A Torino è stato firmato l’annullamento dei conflitti giudiziari tra Lingotto e metalmeccanici della Cgil. E nella Mecca del modello Marchionne, a Pomigliano, la Fiom prepara la sua prima assemblea dell’era Panda.
Il giorno dopo il via libera della Fiat alla prima assemblea della Fiom nella fabbrica della Panda e dopo la stipula dell’accordo tra metalmeccanici della Cgil e Lingotto per la cancellazione dei conflitti giudiziari, il segretario generale della Fiom, Maurizio Landini, ha incontrato, ieri mattina, a palazzo Chigi, i ministri dello Sviluppo e del Lavoro, Flavio Zanonato ed Enrico Giovannini. Nel pomeriggio il dirigente sindacale ha poi avuto un colloquio con il sindaco di Firenze, Matteo Renzi, da pochi giorni segretario designato del Pd.
Landini ha dichiarato di aver espresso al governo ” la necessità urgente di politiche industriali vere e di un cambiamento delle politiche sociali ed economiche, escludendo le privatizzazioni “. Dal canto suo palazzo Chigi, in un comunicato, ha garantito che ” saranno approfondite sia le questioni in cui non è stato possibile entrare nello specifico sia le proposte che sono state avanzate dalla Fiom”. Intanto a Pomigliano, nel santuario dell’era Marchionne, nella fabbrica Gold Medal, scattano le prove di dialogo con la “ribelle” Fiom. Qui il sindacato guidato da Landini terrà , il prossimo 18 dicembre, la sua prima assemblea operaia, a tre anni e mezzo di distanza dallo strappo con la Fiat e con i sindacati firmatari per la mancata sottoscrizione dell’accordo Panda e del conseguente contratto dell’auto.
“Per noi – spiega Giovanni Sgambati, segretario della Uilm Campania – è stato naturale rinunciare a un’ora di assemblea prenotata, cosa che ha permesso alla Fiom di organizzare la sua assemblea.

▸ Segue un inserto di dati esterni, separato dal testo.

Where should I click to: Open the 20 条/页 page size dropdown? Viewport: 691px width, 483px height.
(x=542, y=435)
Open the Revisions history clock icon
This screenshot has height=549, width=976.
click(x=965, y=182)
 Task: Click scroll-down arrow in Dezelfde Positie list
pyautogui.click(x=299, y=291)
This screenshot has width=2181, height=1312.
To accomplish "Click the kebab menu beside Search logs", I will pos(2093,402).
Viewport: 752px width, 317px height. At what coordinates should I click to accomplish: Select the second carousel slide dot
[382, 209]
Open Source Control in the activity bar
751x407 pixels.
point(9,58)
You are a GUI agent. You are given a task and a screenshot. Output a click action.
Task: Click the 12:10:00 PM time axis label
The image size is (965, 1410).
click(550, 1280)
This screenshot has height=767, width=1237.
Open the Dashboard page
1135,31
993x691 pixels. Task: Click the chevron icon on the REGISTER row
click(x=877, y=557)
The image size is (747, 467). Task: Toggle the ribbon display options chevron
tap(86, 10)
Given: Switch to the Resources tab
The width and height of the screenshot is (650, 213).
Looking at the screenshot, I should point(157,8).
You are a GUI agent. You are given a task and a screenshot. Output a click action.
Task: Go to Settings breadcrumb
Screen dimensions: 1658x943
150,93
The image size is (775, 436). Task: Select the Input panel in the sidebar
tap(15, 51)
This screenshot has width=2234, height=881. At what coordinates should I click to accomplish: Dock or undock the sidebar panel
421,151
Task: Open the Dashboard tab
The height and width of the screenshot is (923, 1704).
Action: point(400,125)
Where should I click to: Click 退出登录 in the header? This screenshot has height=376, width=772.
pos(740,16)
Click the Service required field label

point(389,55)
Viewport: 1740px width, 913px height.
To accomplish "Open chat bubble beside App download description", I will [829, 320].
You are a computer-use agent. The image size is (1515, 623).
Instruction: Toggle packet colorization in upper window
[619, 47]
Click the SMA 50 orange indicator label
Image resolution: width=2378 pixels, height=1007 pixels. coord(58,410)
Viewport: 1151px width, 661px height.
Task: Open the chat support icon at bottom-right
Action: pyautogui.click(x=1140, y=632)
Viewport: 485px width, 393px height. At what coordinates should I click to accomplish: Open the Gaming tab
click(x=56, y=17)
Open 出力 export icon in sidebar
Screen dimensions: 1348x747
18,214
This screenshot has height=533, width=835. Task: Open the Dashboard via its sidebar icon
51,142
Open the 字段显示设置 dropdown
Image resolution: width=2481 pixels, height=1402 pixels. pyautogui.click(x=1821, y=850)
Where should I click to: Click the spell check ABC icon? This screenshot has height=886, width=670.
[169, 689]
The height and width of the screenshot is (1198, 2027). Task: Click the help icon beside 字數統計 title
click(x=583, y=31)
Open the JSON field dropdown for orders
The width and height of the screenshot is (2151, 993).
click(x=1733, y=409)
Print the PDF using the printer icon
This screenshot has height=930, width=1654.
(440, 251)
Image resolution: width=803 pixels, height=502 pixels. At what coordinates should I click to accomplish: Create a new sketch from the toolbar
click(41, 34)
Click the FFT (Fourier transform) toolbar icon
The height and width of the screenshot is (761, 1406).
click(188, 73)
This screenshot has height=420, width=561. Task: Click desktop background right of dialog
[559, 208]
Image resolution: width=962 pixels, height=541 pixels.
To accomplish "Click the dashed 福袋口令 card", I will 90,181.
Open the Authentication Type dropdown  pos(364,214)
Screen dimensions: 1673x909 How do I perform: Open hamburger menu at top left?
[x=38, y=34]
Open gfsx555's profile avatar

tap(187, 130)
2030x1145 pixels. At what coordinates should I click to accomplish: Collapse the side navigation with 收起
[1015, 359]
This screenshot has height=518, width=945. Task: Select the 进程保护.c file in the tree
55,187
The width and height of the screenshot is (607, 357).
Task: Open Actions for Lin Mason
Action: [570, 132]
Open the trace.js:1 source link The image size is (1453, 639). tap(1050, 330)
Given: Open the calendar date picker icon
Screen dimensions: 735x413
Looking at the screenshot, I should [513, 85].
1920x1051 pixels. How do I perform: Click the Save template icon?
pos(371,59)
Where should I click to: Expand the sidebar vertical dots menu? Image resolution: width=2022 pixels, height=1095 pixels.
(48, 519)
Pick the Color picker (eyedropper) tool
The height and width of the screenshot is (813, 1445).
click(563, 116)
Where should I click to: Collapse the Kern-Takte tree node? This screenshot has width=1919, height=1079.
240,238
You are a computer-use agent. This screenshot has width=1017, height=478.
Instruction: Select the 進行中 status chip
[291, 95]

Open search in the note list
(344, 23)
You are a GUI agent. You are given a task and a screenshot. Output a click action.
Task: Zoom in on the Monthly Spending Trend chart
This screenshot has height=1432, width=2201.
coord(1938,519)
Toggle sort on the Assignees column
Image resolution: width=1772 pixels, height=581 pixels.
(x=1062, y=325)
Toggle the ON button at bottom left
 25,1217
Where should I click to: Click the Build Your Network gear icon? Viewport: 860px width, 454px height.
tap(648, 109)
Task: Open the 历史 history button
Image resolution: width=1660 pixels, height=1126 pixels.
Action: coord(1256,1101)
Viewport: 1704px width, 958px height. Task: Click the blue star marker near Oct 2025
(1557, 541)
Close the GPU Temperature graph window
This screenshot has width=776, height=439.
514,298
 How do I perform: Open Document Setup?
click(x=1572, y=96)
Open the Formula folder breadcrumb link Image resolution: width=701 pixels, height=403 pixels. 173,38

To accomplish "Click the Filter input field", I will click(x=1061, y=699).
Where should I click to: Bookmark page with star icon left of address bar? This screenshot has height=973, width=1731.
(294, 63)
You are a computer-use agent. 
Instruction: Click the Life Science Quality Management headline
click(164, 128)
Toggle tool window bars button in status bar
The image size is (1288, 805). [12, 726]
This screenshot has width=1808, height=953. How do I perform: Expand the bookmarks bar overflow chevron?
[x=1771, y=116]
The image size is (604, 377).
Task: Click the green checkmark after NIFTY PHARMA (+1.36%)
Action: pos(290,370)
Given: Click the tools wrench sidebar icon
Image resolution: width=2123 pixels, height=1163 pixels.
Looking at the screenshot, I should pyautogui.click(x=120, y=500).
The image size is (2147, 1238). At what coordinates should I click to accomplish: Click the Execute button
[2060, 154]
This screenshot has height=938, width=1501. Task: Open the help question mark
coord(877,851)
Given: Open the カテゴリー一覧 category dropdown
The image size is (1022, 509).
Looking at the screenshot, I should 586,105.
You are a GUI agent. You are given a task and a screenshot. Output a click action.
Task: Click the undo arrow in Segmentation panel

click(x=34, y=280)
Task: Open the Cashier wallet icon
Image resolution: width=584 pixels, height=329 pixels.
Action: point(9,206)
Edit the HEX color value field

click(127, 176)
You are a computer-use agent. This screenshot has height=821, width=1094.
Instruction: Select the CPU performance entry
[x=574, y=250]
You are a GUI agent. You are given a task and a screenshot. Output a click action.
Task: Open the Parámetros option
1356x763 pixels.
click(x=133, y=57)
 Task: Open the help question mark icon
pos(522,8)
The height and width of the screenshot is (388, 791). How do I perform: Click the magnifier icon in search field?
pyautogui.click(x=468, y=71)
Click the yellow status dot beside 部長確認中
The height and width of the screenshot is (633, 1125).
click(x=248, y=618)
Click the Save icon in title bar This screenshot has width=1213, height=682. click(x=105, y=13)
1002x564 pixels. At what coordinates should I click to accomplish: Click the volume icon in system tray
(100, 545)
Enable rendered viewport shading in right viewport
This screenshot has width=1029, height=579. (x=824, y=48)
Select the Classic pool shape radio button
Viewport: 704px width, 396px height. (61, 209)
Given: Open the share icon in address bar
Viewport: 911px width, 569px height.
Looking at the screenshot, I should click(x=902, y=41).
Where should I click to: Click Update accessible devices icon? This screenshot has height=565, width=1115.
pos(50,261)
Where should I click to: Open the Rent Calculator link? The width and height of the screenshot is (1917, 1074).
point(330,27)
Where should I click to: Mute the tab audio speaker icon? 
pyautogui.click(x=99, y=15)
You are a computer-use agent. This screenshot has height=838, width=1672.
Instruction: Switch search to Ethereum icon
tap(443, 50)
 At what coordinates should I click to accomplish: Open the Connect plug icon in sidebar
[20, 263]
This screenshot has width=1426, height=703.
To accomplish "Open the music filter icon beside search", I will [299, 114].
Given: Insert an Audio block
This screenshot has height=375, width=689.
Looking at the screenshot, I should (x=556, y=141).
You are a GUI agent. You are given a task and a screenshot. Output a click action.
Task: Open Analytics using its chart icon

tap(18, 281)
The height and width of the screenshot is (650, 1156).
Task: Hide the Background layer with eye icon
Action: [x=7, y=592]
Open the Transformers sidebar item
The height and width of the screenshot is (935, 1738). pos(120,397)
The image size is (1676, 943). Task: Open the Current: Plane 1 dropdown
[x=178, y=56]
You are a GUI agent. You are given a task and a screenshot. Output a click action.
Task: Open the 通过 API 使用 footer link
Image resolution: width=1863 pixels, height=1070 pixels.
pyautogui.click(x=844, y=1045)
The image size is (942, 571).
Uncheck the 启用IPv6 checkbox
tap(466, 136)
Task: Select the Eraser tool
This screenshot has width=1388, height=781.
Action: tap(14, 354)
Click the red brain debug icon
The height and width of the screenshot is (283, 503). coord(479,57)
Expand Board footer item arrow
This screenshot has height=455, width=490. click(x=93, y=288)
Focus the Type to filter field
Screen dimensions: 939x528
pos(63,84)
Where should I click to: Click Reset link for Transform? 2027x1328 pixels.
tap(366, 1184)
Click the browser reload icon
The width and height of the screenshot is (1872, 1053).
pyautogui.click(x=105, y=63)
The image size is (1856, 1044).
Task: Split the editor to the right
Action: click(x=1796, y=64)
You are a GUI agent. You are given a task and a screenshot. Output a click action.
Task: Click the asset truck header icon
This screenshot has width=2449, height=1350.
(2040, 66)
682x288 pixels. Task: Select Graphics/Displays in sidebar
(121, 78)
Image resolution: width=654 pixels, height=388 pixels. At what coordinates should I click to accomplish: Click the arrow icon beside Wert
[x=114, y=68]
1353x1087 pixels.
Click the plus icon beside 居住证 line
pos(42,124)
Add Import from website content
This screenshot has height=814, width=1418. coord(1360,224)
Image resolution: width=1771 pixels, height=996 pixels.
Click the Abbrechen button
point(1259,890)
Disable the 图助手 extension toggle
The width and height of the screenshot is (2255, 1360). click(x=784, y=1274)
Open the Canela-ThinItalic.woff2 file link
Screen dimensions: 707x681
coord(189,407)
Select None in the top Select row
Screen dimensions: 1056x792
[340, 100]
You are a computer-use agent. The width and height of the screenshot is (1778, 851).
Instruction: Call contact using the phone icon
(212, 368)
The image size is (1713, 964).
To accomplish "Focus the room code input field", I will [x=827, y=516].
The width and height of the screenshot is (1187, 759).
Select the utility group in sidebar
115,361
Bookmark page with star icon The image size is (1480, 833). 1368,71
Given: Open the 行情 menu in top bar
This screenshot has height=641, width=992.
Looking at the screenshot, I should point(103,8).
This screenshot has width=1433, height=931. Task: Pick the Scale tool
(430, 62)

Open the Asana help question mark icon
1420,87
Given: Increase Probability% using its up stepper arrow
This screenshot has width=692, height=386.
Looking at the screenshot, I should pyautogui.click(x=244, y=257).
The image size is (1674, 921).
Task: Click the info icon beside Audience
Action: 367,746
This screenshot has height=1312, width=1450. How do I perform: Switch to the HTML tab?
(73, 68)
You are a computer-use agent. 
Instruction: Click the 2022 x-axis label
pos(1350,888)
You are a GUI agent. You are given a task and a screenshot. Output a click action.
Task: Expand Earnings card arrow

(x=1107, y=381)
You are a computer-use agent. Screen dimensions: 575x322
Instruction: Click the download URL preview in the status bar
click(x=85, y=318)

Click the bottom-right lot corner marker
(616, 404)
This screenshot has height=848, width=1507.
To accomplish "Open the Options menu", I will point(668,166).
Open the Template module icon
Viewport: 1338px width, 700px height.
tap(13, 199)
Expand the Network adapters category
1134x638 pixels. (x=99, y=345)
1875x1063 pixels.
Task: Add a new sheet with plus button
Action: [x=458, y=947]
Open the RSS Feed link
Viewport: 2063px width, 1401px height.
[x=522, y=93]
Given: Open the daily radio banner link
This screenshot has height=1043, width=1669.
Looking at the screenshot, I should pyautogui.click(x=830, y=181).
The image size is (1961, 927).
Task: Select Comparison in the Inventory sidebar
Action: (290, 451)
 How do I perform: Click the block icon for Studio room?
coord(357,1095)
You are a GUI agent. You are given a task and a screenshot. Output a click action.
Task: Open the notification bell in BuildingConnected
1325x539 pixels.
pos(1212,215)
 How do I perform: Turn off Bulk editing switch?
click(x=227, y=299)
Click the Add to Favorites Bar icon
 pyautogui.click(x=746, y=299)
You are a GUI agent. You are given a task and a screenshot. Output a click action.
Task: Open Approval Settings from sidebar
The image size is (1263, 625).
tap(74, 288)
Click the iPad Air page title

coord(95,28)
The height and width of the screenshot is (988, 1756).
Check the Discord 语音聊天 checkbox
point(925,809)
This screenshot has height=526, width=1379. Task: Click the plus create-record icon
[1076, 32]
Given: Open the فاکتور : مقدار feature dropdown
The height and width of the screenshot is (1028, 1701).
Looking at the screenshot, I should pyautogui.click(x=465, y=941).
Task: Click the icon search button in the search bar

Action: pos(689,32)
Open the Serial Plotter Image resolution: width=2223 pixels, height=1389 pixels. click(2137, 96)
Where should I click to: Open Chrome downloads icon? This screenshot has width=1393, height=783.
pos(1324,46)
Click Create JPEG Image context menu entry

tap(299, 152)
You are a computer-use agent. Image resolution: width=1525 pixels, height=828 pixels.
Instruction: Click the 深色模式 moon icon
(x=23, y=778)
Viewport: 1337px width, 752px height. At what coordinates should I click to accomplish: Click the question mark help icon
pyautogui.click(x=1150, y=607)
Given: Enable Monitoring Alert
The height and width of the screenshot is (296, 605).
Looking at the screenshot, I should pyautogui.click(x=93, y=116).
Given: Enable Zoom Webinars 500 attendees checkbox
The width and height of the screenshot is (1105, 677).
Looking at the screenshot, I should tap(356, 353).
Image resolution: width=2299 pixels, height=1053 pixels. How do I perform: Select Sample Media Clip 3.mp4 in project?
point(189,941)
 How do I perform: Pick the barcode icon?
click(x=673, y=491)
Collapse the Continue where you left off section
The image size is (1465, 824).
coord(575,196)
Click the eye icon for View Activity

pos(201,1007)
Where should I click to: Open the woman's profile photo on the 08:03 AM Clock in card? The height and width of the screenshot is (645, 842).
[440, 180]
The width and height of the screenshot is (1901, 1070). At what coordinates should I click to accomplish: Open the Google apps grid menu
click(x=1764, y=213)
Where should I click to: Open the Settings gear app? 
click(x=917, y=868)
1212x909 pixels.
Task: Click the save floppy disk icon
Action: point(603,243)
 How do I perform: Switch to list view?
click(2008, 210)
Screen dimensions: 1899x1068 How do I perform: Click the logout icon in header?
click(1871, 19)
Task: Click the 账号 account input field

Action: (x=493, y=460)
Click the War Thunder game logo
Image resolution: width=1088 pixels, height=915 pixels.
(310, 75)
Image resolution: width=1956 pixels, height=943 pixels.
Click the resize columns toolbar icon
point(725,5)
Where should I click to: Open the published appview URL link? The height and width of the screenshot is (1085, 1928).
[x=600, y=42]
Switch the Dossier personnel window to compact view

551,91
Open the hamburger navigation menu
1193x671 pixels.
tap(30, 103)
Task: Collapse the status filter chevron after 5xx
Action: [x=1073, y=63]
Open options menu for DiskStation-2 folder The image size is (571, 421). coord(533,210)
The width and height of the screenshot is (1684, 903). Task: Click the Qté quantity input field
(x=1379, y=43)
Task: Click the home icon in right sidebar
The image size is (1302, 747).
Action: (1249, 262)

E’ stata una prova di buonsenso: il nostro modo di agire non ha mai avuto logiche discriminanti “. Luigi Mercogliano ( Fismic ) aggiunge di ” sperare che questa dimostrazione di buona volontà porti la Fiom a più saggi ragionamenti circa l’opportunità di considerare l’unità sindacale e la concertazione come i valori fondanti della rivendicazione sindacale “. E Giuseppe Terracciano ( Fim Cisl Napoli ) insiste sulla necessità che “la Fiom cessi finalmente di insultare gli altri sindacati e di denigrare gli investimenti aziendali “. A ogni modo Maurizio Mascoli, della segreteria Fiom Campania, è serafico quanto sintetico: ” E’ stato riconosciuto un diritto sancito a luglio dalla Corte Costituzionale “.